But that was just the outward signs of what was going on beneath, and that was a deep frustration with each others behavior, and the lack of real love anymore for each other, along with just a general clash of each other's personalities. We eventually broke up, after years of trying to make it work. And it could not have been a better thing. Literally during our breakup I met my now fiance and it is like night and day as far as relationships. We never snipe at each other. Might have had 2-3 arguments in 4 years. Do everything together. Truly my best friend. I look back at the years wasted with that ex and shake my head, but at the same time am grateful as it led to me meeting Rose.

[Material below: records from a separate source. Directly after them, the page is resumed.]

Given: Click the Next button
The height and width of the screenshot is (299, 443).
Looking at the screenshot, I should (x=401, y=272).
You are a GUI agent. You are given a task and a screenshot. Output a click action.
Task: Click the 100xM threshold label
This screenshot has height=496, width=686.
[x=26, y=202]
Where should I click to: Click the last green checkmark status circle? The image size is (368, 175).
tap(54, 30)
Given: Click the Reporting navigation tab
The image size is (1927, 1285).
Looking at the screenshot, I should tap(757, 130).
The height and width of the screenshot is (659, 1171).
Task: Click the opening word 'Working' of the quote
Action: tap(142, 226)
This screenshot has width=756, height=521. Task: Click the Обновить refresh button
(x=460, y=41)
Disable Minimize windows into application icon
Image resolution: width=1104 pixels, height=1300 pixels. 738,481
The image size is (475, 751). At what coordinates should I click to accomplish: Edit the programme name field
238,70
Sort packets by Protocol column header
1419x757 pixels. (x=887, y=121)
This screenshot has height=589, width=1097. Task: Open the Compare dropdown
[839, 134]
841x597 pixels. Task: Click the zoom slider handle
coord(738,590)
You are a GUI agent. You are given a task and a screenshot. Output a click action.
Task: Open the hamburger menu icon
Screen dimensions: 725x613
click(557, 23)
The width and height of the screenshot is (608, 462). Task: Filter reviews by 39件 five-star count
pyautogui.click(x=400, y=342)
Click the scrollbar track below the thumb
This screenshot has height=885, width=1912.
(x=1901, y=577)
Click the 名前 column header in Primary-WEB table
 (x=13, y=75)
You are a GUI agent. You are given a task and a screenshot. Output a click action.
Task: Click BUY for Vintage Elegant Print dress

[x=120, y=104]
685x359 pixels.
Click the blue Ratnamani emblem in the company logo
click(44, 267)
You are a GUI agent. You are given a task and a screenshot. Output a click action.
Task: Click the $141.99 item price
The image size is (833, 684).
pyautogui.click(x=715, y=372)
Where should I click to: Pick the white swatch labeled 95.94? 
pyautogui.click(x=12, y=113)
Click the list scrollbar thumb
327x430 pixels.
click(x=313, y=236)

I guess my point in all this is don't waste time. If you don't think it is right, don't get married. I am not telling you to break up, only you can decide what is in your heart. But really think about if what is going on is fixable, a short term glitch, or if its a fundamental difference in each others personalities. There is someone out there for you where this kind of bickering will not happen. I hope you find it.
 

“The 22 Rules That Turned Me From Invisible to Irresistible With Women… Starting Tonight”

You can skip the expensive cars, the fancy clothes, and the endless gym selfies. Completely unnecessary.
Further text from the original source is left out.